## [O PROBLEMA]
Reproduza o trecho selecionado, começando pelas palavras "A cronologia nos" e parando depois de "retratadas por atores.". Substitua "garoto" por "menino".

## [TRECHO SELECIONADO]
=======

Budismo e ficção científica
Cada episódio da série é denominado “portal” (uma referência tanto ao budismo que ele praticou por cinco décadas quanto à ficção científica que adorava). O primeiro, “Newark flash in NYC“, vai de seu nascimento, em 1933, até 1971; o segundo, “Faith is to be fearless“, acompanha o período de 1972 até 1999; o último foi nomeado “Zero gravity 2000 Infinity“.
A cronologia nos mostra como o garoto negro de Newark, em New Jersey, descobriu o cinema e a música ainda em meados da década de 1940. Há algumas cenas, principalmente as que se referem à infância de Shorter e do irmão Alan, que são retratadas por atores.
Astros do jazz estão em toda a série, Herbie Hancock (melhor amigo de Shorter, que capitaneou um tributo a ele no Hollywood Bowl, em 23 de agosto, dois dias antes do lançamento da série), Joni Mitchell, Carlos Santana e Ron Carter deram longos depoimentos. Mas são os ícones do jazz que se destacam no primeiro episódio, que cobre justamente a Nova York dos anos 1950 e 1960, quando o bebop deu lugar ao cool jazz.

=======

## [Dados de localização em capturas de tela]
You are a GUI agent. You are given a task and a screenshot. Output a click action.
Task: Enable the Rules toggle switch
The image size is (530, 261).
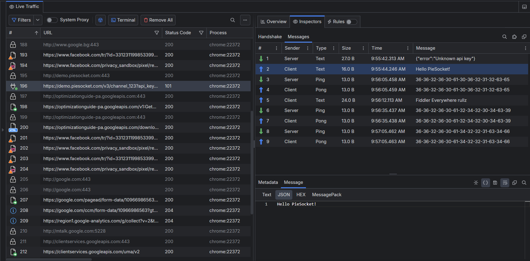point(351,22)
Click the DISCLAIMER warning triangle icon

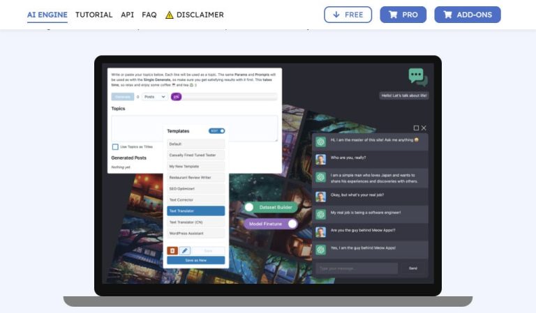(169, 15)
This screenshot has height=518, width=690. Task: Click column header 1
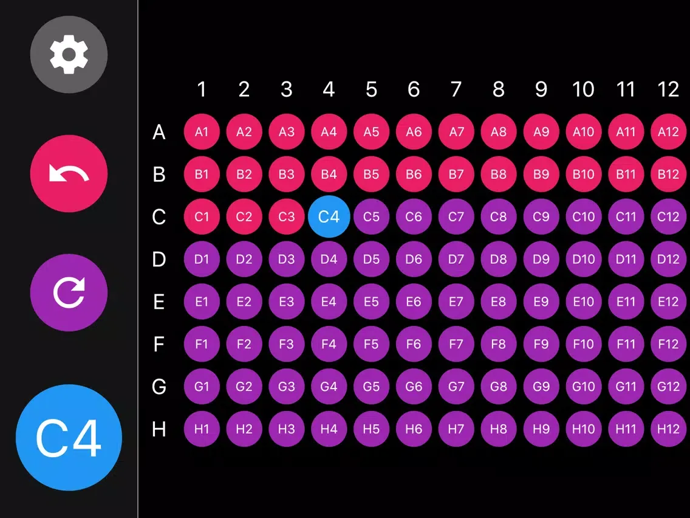tap(202, 89)
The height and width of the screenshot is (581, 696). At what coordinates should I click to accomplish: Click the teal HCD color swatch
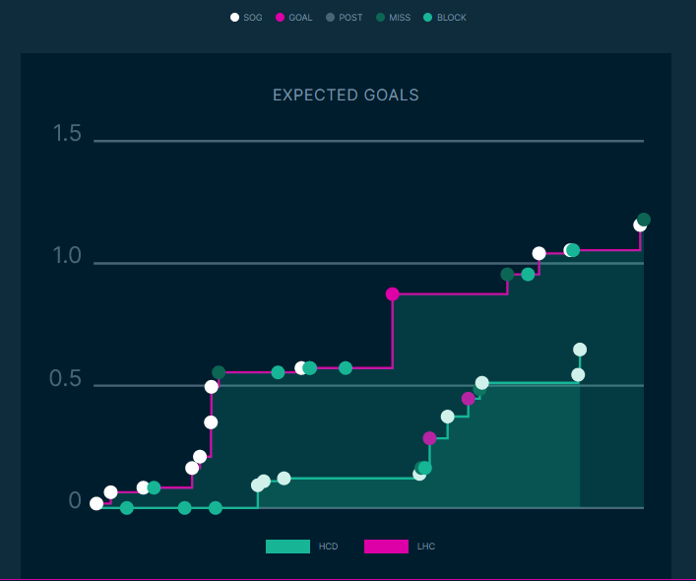click(x=287, y=547)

=======

## [RESULTADO]
A cronologia nos mostra como o menino negro de Newark, em New Jersey, descobriu o cinema e a música ainda em meados da década de 1940. Há algumas cenas, principalmente as que se referem à infância de Shorter e do irmão Alan, que são retratadas por atores.